_Task directions_
Output only the lines below that start at the line containing "Image resolution: width=481" and end at the line containing "Given: Reply to Big Crypto Alert's tweet", with both ends kept.

_Records to use_

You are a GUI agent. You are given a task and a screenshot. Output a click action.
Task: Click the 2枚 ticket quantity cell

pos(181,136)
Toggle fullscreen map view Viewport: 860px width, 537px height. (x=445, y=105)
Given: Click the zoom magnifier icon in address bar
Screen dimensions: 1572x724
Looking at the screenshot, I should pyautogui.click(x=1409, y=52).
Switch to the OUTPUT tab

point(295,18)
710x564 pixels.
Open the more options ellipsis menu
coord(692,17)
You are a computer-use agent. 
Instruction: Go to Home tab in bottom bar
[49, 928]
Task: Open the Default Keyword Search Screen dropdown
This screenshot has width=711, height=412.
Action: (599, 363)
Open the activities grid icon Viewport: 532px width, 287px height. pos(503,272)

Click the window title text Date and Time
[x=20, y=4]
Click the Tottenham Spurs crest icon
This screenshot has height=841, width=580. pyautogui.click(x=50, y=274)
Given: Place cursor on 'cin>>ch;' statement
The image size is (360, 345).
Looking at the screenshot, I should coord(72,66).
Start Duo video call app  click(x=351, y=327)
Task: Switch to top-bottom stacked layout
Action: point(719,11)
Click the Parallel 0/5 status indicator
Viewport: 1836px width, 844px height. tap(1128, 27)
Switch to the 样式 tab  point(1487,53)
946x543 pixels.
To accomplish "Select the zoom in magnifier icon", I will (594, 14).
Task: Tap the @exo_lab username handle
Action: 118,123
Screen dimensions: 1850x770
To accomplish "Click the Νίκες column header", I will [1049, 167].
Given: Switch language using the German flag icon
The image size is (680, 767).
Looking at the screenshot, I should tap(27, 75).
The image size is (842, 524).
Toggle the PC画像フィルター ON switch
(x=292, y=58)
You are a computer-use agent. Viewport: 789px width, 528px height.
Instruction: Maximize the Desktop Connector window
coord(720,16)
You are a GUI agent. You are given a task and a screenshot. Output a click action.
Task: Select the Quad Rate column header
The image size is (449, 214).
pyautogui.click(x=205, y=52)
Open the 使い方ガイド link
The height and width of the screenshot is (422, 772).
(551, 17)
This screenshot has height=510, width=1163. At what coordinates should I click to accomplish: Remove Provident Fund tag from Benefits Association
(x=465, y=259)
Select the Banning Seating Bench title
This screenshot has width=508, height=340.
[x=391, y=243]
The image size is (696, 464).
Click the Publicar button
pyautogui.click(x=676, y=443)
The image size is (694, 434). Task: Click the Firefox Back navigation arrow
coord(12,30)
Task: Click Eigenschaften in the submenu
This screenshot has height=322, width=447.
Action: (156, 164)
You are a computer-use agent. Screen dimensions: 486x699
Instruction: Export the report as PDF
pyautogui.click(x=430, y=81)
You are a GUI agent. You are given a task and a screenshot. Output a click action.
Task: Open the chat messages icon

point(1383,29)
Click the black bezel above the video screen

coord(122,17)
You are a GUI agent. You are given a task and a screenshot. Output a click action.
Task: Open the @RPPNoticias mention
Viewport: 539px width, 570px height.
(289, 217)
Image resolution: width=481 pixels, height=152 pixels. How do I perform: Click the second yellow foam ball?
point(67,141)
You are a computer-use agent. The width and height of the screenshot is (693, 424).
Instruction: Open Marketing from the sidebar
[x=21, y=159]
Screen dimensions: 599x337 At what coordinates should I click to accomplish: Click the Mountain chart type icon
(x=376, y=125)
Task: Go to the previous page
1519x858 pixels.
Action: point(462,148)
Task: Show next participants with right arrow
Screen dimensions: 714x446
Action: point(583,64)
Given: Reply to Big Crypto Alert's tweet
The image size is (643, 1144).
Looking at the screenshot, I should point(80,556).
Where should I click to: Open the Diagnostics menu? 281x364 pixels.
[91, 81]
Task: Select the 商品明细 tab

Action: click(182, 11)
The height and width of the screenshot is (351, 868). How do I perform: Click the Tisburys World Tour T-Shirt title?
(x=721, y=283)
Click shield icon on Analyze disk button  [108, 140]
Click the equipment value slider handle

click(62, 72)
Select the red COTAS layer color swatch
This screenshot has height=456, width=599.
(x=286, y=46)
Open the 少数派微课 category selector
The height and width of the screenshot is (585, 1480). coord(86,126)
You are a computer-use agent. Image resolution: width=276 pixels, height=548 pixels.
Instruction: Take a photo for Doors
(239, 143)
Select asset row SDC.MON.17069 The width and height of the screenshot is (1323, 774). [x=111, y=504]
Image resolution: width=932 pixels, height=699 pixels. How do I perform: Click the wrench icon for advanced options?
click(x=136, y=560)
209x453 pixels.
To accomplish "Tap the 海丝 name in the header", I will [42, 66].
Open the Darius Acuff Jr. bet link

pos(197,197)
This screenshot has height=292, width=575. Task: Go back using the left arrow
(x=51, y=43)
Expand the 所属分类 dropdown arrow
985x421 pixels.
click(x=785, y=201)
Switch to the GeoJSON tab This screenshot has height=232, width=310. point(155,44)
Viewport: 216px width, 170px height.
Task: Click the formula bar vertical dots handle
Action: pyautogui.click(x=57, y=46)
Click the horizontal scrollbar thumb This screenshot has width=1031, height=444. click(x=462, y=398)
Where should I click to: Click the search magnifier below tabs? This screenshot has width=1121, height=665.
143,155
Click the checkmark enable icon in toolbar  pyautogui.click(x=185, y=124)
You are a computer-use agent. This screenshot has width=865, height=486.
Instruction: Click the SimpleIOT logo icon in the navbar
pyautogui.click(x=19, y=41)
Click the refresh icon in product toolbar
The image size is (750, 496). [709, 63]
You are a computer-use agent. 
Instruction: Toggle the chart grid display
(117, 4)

_Exercise output_
Image resolution: width=481 pixels, height=152 pixels. How do I perform: Click the second yellow foam ball?
point(67,141)
You are a computer-use agent. The width and height of the screenshot is (693, 424).
Instruction: Open Marketing from the sidebar
[x=21, y=159]
Screen dimensions: 599x337 At what coordinates should I click to accomplish: Click the Mountain chart type icon
(x=376, y=125)
Task: Go to the previous page
1519x858 pixels.
Action: point(462,148)
Task: Show next participants with right arrow
Screen dimensions: 714x446
Action: point(583,64)
Given: Reply to Big Crypto Alert's tweet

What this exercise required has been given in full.